Watching my friend struggle brought back memories of my own youth. Returning to Romania is like diving back into my childhood. Her tears echoed my own, and I felt helpless.
Romanians are incredibly kind to others but often harsh on themselves and their children.
Growing up in Eastern Europe can feel like living in a horror movie. It's hard to say whether the regime or our parents came first in this cycle of hardship, but I feel for the children growing up there. The pressure to excel is immense, and failure often results in severe punishment, including physical discipline, which I experienced myself.
It's challenging to emerge unscathed from such an environment, but there are positives. Out of adversity, Romanians often excel. Education is instilled in us through tough love. For me, achieving anything less than perfect grades was unacceptable, leading to negative consequences. My parents didn’t have much money, but they invested everything in my education, setting high expectations.

This rigorous upbringing is why I speak five languages and adapt well to new situations.
I wish my childhood had been softer, as I struggle with self-compassion and understanding the concept of self-love.
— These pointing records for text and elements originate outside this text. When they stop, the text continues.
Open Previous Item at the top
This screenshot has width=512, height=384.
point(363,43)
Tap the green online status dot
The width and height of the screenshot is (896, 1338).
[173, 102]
However, many of the qualities I cherish stem from my roots.
Because of my upbringing, I am a healer and highly sensitive. I instinctively want to help those in pain, and I have a deep intolerance for abuse and injustice. My empathy has allowed me to connect easily with people across different countries. I can make others laugh, and I learn quickly.
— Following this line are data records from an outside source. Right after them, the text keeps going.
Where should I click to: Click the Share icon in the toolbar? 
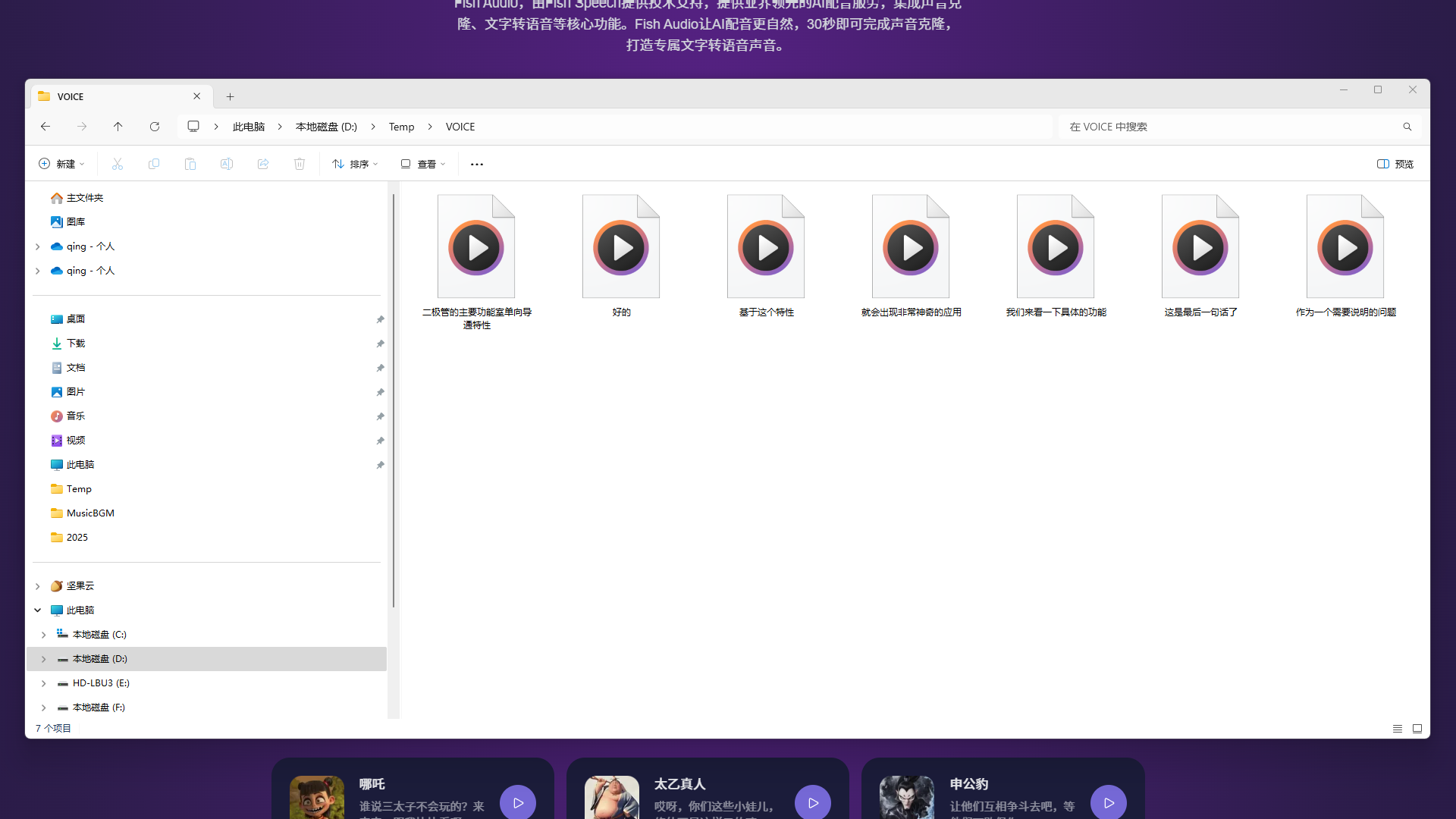[263, 164]
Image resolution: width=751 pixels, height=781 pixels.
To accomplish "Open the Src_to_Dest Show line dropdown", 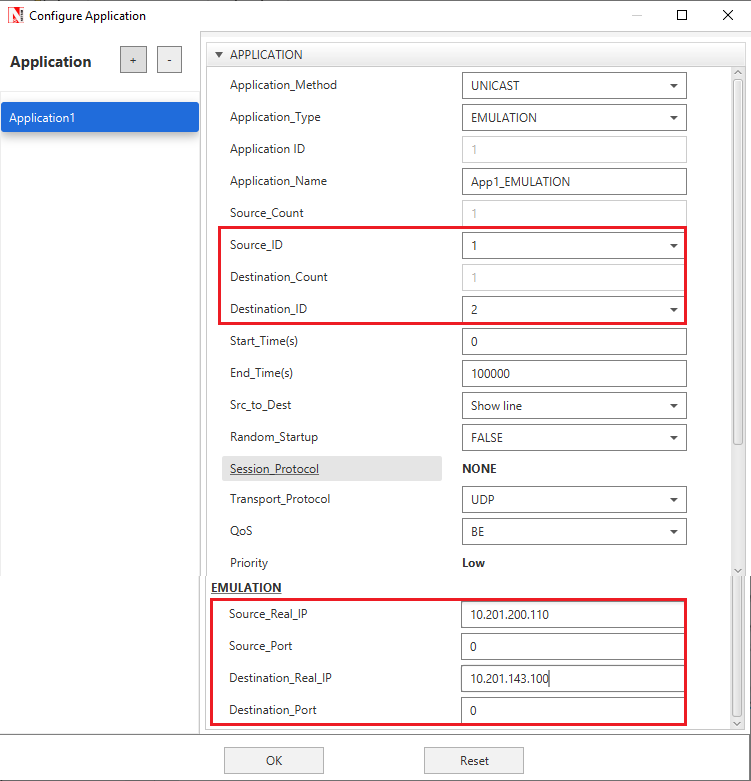I will [573, 406].
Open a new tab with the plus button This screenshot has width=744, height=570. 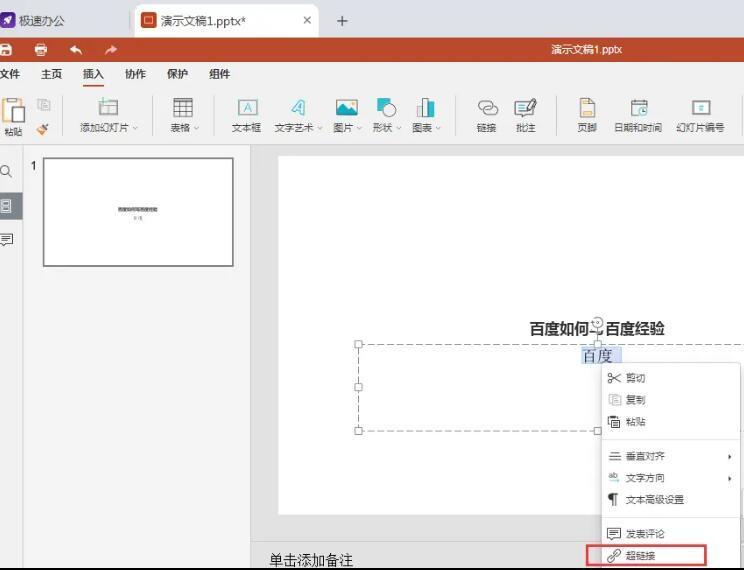coord(342,20)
Perhaps the most significant impact of my upbringing is the parent I’ve become. Despite my rough education, I've managed to become a gentle parent, fostering emotional intelligence in my child. I may not speak for all Romanians, but I'm proud to use my childhood experiences to help my child understand their emotions. I've learned to be soft, so much so that in this harsh world, I sometimes wish I were tougher. Now, my greatest challenge is learning to be gentle with myself.